GS2-Identifier

クレデンシャル管理機能

GS2-Identifier は、GS2 マネージメントコンソールおよび GS2 の API にアクセスするためのクレデンシャルを管理するサービスです。

GS2 のオーナーアカウントに紐づくユーザー、各ユーザーに付与される権限 (セキュリティポリシー)、そして実際の API 呼び出しに利用するクライアントID / クライアントシークレットを発行・管理します。

GS2-Identifier はゲームクライアントから直接呼び出すことを想定していないサービスであり、運営側のセットアップやデプロイ自動化、CI/CD パイプラインなどで利用されます。

IAM 的な設計

GS2-Identifier は、クラウドサービスにおける IAM (Identity and Access Management) に相当する概念を提供します。

主要な要素は次の通りです。

ユーザー: GS2 オーナーアカウント配下に作成する個別の利用主体
セキュリティポリシー: 操作可能なリソースとアクションを記述したポリシー文書
セキュリティポリシーのアタッチ: ユーザーに対してセキュリティポリシーを紐づけ、権限を付与
クライアントID / クライアントシークレット: ユーザーごとに発行される API 認証情報

graph TD
  Owner["GS2 オーナー"] --> User["ユーザー"]
  User -->|アタッチ| Policy["セキュリティポリシー"]
  User -->|発行| Credential["クライアントID<br/>クライアントシークレット"]
  Credential -->|認証| API["GS2 API"]
  Policy -->|権限制御| API

セキュリティポリシー

セキュリティポリシーは、JSON 形式で記述された権限定義です。許可するリソース GRN と、許可するアクション (Gs2Account:CreateAccount のような操作識別子) を記述することで、そのポリシーがアタッチされたユーザーに対してどのような操作を許可するかを表現します。
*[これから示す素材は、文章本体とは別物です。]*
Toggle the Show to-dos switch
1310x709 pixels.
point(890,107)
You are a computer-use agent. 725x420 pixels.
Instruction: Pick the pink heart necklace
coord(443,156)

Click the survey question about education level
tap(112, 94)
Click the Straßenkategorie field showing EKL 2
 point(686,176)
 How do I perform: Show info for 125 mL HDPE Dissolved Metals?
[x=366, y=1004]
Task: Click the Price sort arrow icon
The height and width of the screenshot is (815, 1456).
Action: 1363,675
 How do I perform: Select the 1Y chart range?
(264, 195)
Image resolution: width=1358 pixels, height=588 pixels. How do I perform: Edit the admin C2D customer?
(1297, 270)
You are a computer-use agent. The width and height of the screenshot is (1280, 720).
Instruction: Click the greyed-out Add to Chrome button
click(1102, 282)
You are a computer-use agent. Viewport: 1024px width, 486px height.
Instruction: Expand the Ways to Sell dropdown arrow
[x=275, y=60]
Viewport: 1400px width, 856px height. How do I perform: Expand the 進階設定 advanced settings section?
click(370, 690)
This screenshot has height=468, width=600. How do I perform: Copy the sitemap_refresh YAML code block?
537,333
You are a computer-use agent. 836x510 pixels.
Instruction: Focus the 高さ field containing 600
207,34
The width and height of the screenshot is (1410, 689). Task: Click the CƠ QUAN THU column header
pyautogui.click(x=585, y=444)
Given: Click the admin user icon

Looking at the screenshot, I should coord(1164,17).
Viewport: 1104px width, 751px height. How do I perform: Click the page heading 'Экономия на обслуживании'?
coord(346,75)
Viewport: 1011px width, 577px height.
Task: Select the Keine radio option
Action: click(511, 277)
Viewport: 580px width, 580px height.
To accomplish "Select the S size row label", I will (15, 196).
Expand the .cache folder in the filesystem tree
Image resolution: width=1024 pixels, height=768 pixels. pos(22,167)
開発・運用の各フェーズに応じて適切なポリシーを設計し、ユーザーごとに最小権限を付与する運用が推奨されます。

クライアントID / クライアントシークレット

ユーザーに対して発行されるクライアントIDとクライアントシークレットは、GS2 API を呼び出す際の認証情報として利用されます。1ユーザーに対して複数のクレデンシャルを発行することができ、用途やデバイスに応じて使い分けることができます。

クライアントシークレットは発行時にのみ取得可能であり、それ以降は GS2 から取り出せません。万一漏洩した場合は当該クレデンシャルを削除し、再発行してください。

GS2-Version と連動した権限の段階的付与

GS2-Identifier では、ユーザーに紐づくクレデンシャルに「ガード」として GS2-Version の Project Token 発行を要求することができます。

具体的には、アプリケーション組み込みのクライアントID / クライアントシークレットには「ログインとバージョンチェックを実行できる程度」の弱い権限のみを与えておき、バージョンチェックに成功した後で発行される強い権限のクレデンシャルを使ってゲーム本編にアクセスする、という設計が可能です。

graph TD
  App["アプリケーション内蔵<br/>クレデンシャル<br/>(最小権限)"] -->|バージョンチェック| Version["GS2-Version"]
  Version -->|Project Token 発行| App
  App -->|Project Token を用いた認証| Strong["強い権限の<br/>クレデンシャル"]
  Strong -->|ゲーム本編 API 呼び出し| API["GS2 API"]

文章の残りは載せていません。